§ **Texto de la página**
_ _ _ _ _ _ _

Legal-racional: o sea, la racionalidad democrática propia de un Estado de reglas y obligaciones y de unas sociedades que organizan las relaciones privadas a través de contratos voluntarios y que administran los asuntos públicos -en el centro y descentralizadamente- mediante dispositivos burocráticos. Según enseña Max Weber, el gran sociólogo alemán del siglo pasado, cuya obra gira en medida importante en torno al estudio de las burocracias, estas son “un tipo de organización social que se caracteriza por la división de tareas, la supervisión jerárquica y la aplicación de reglas y regulaciones”, según la escueta definición proporcionada por la IA de Google.

_ _ _ _ _ _ _

§ **Datos mostrados**
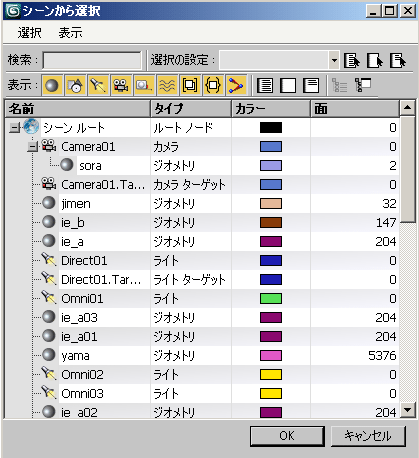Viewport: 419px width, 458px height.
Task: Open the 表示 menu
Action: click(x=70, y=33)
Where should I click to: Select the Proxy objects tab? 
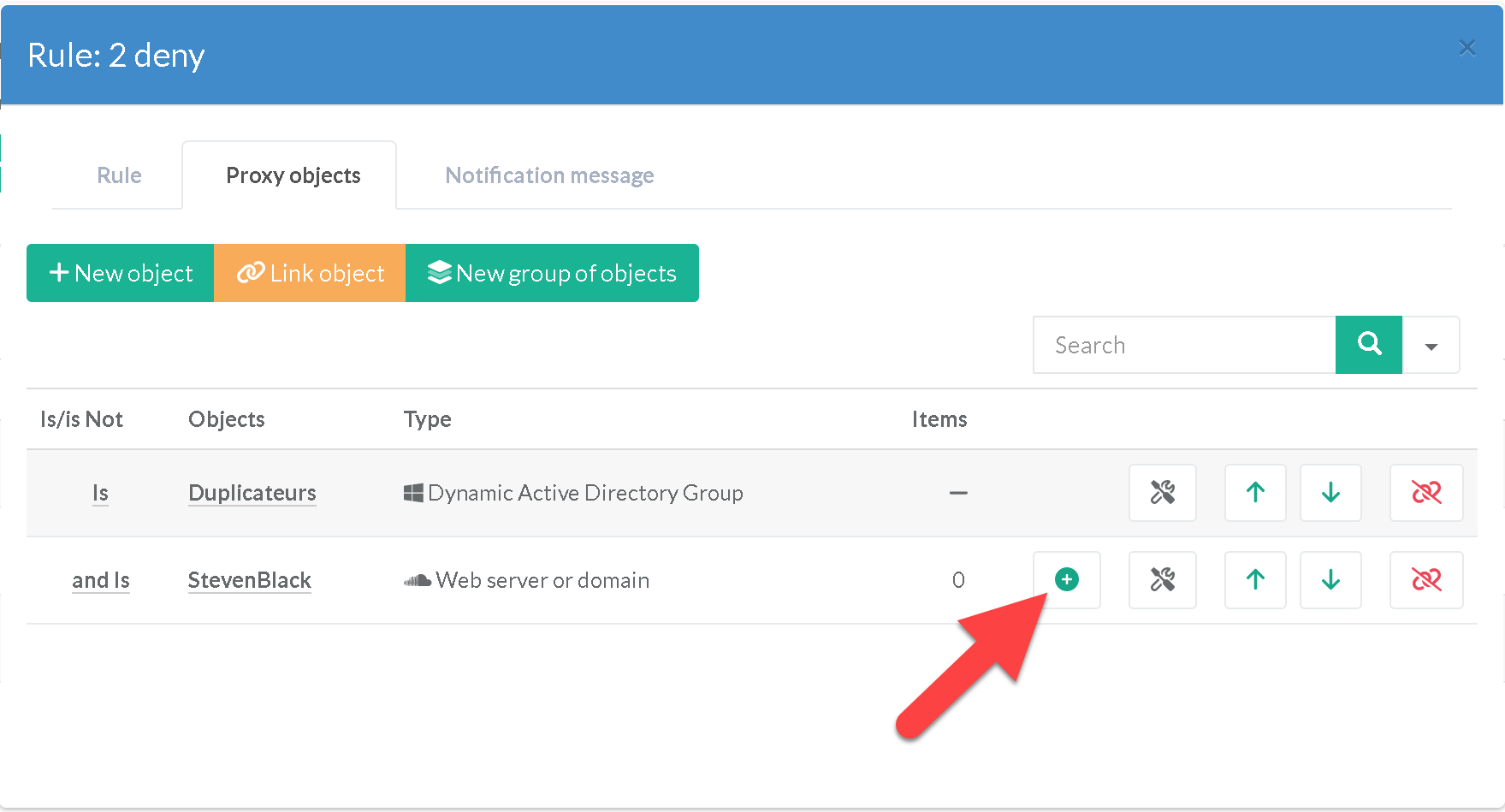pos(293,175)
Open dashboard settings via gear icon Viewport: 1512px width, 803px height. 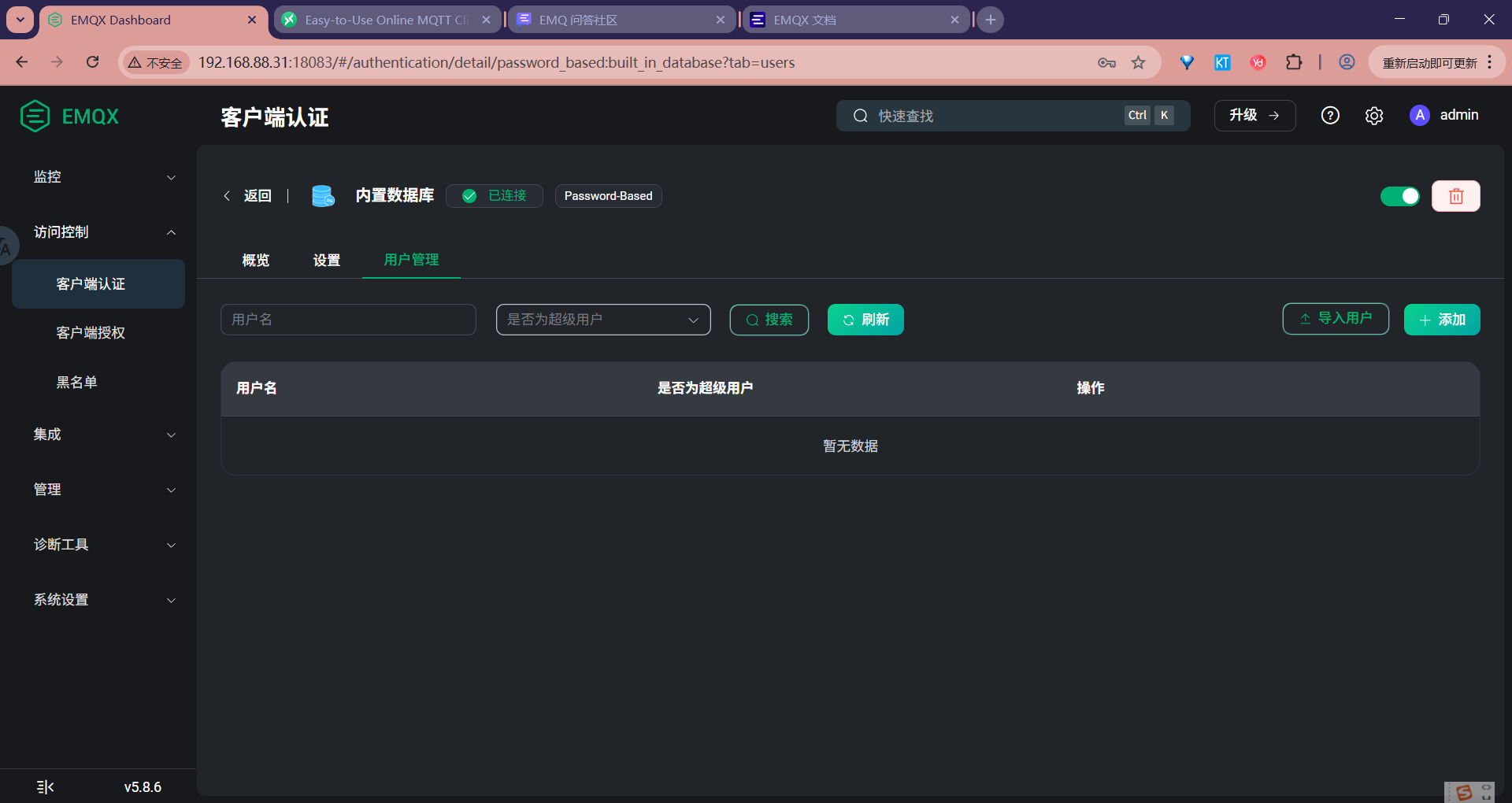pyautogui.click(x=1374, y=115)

_ _ _ _ _ _ _

§ **Tareas**
1. En el texto sobre las burocracias, cambia "siglo pasado" por "siglo XX" en todo lo que va desde "Legal-racional: o sea, la" hasta "IA de Google.".
2. Enumera los rasgos que, según la definición citada en el texto sobre las burocracias, caracterizan a este tipo de organización social.
3. Prosigue el texto sobre las burocracias a partir de su última oración.
Los ítems no tienen relación con el texto de la página.

§ **Respuestas por tarea**
1.
Legal-racional: o sea, la racionalidad democrática propia de un Estado de reglas y obligaciones y de unas sociedades que organizan las relaciones privadas a través de contratos voluntarios y que administran los asuntos públicos -en el centro y descentralizadamente- mediante dispositivos burocráticos. Según enseña Max Weber, el gran sociólogo alemán del siglo XX, cuya obra gira en medida importante en torno al estudio de las burocracias, estas son “un tipo de organización social que se caracteriza por la división de tareas, la supervisión jerárquica y la aplicación de reglas y regulaciones”, según la escueta definición proporcionada por la IA de Google.

2.
- La división de tareas
- La supervisión jerárquica
- La aplicación de reglas y regulaciones

3.
El mismo Weber, que entendía perfectamente, y admiraba, el enorme poder del dispositivo burocrático, temía sin embargo por las consecuencias de su continuo despliegue en todo tipo de sociedades; no solamente aquellas organizadas democráticamente. Consideraba que aquel fenómeno de burocratización universal estaba llamado a extenderse hasta el último rincón de las sociedades y que terminaría asfixiándolas, al momento de racionalizar todos los espacios, actividades y relaciones humanas. Nótese que imaginó esto ya a comienzos del siglo XX, a la vista de la incipiente racionalización de la guerra y el mundo por la ciencia y la tecnología. Y antes aún de emerger los dos grandes experimentos burocráticos totalitarios, el comunismo soviético y el régimen nazi.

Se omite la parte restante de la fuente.